His eyes filling with tears, Michael Robinson says when he was paroled after 26 years in prison, he just wanted to see his family and pay his respects to his late mother and father.
"I wanted to visit my parent’s grave. That was hard, that was hard," said Michael Robinson.
Robinson's parents died while he was behind bars for a murder he says he didn't commit.
His Legal Aid lawyers say new testing of an old DNA sample clears him of fatally stabbing his estranged wife in Queens in 1993.
"You get to before the jury that underneath the fingernails of the deceased is DNA evidence and the results are that it's 78 trillion times more likely that it is not Mr. Robinson, absolutely the jury would be acquitting him," said Harold Ferguson, Legal Aid Society Appeal Attorney.
Robinson was sentenced to 25 years to life.
Now at 52, he's fighting for a new trial, and for the right to use the new DNA results as evidence.
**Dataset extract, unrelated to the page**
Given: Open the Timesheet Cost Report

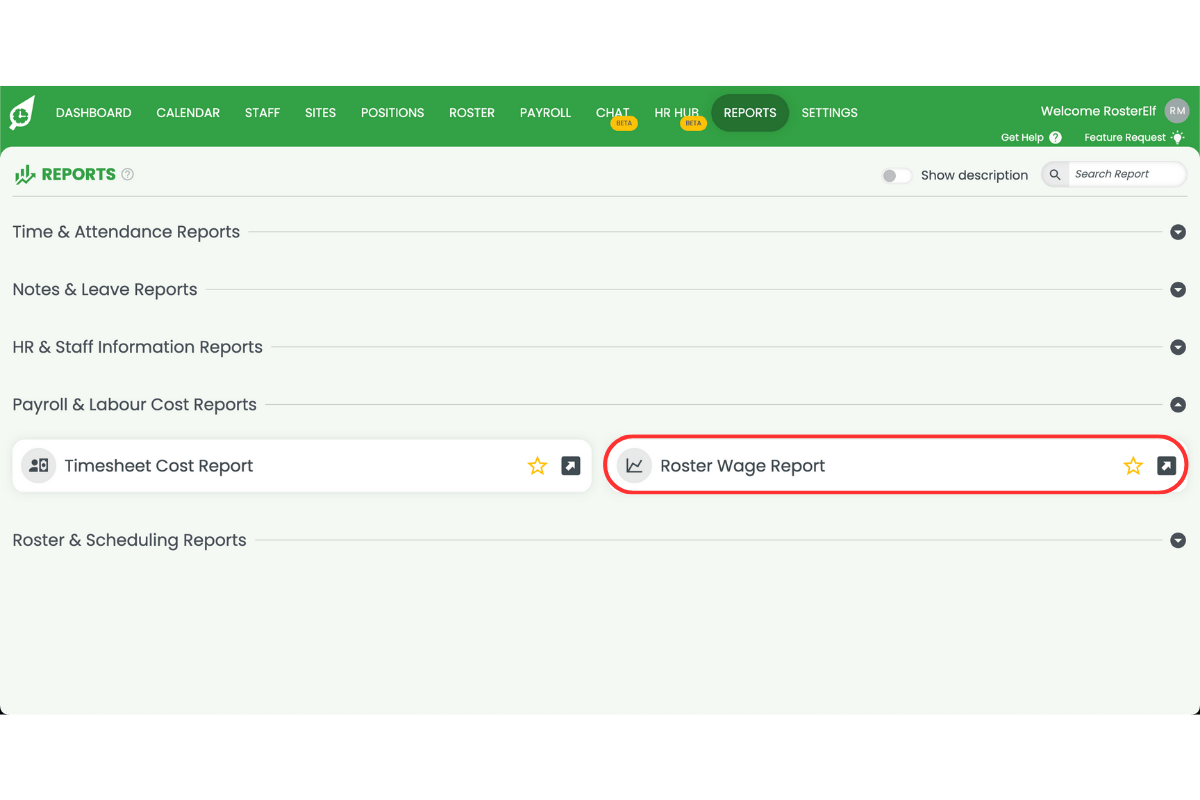Looking at the screenshot, I should [x=159, y=465].
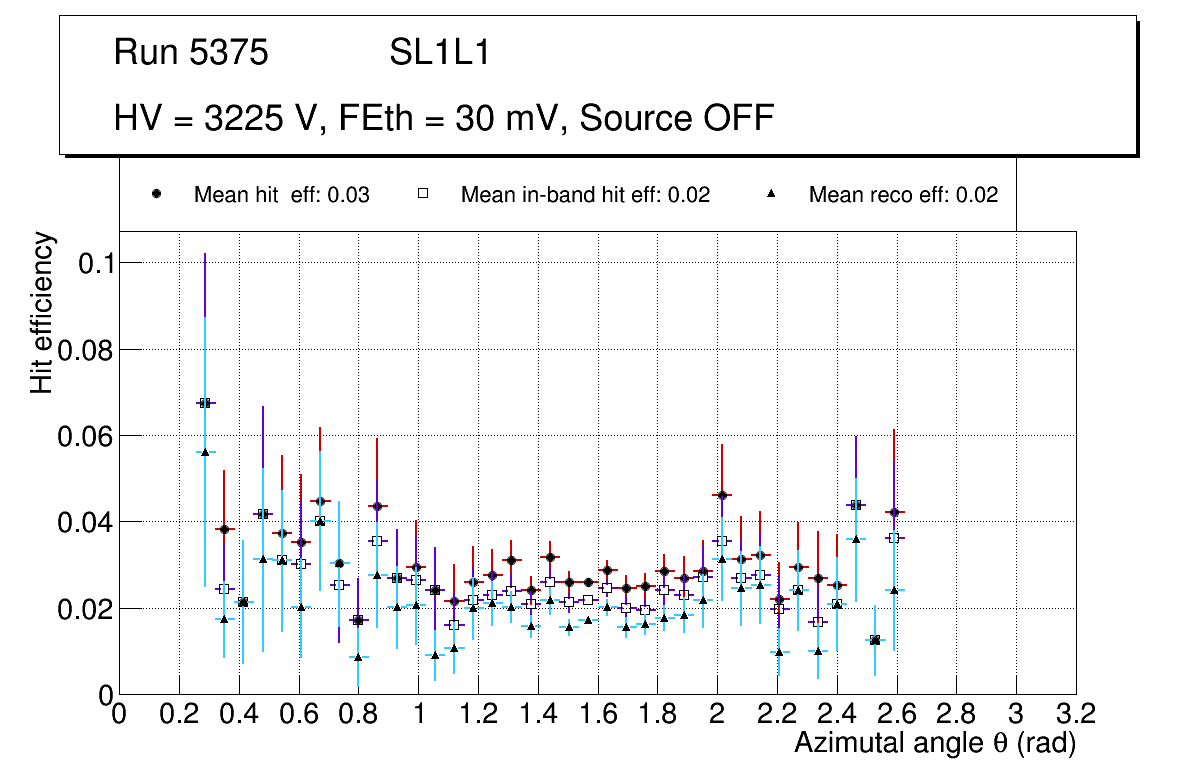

“I never gave up the fight. I said to myself that I am going to continue to fight and get myself out of prison because I didn't want to die in prison for something I didn't do," said Robinson.
The Queens District Attorney's Office says the new DNA results do not matter, explaining:
"The presence or absence of the defendant's DNA under the fingernails of the victim is irrelevant. We never argued that it was the defendant's DNA. And the evidence that convicted the defendant remains intact."
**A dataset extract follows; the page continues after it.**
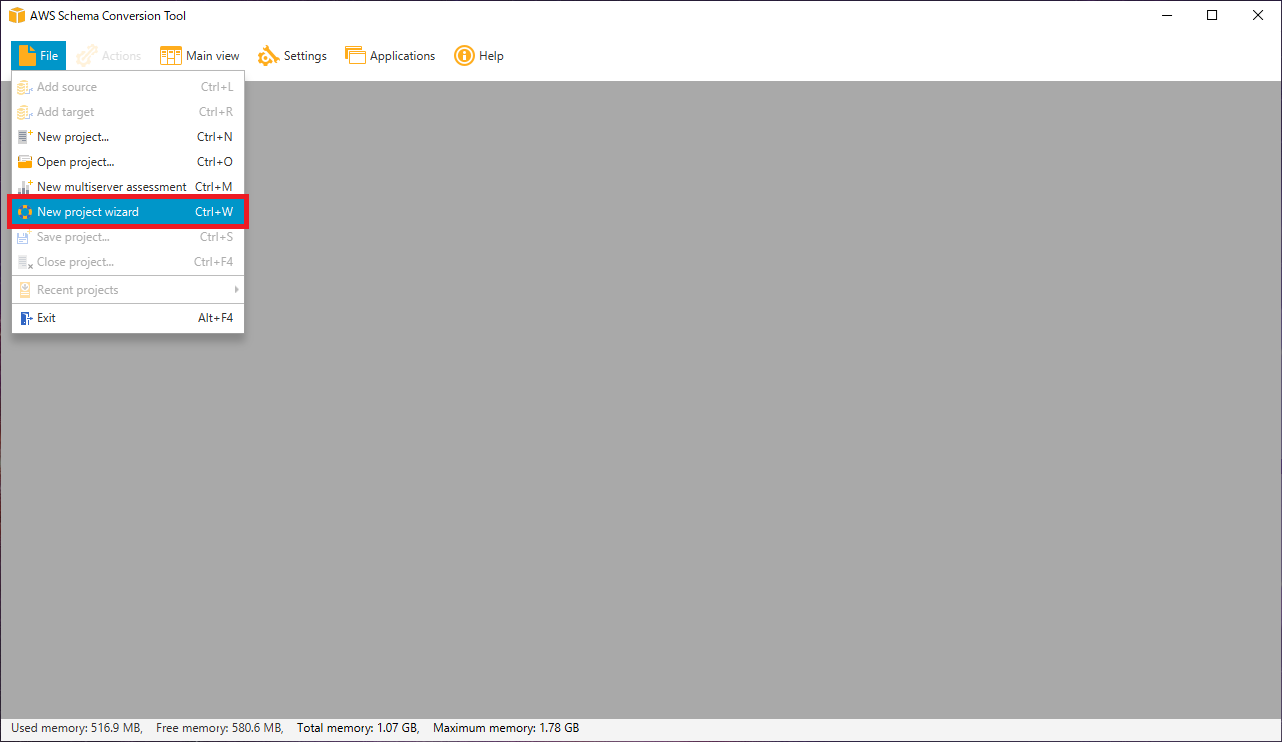Launch New project wizard menu item

88,212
Robinson's lawyers disagree saying the only murder witness may have had dementia.
"All you had was the testimony an 89-year-old woman, legally blind," said Harold Ferguson, Legal Aid Society Appeal Attorney.
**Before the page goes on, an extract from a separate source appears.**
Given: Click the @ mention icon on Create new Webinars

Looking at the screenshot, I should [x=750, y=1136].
Robinson's attorneys say his estranged wife's boyfriend may have killed her.
While locked up, Robinson applied to have the DNA retested.
He spent a lot of time in the prison's law library.
"I did the research for a few months, filed the motion and got myself in the higher court," said Robinson.
"When you see someone like Michael Robinson who lost half of his life to a crime he didn't commit, that is a man that has suffered in a way that none of us can imagine," said Terri Rosenblatt, Legal Aid Society, DNA Unit.
Robinson says his family suffered too.
"They fought for me every day of their life that they were here, up until the day they passed away," said Robinson.
Robinson is scheduled to be back in court later this month.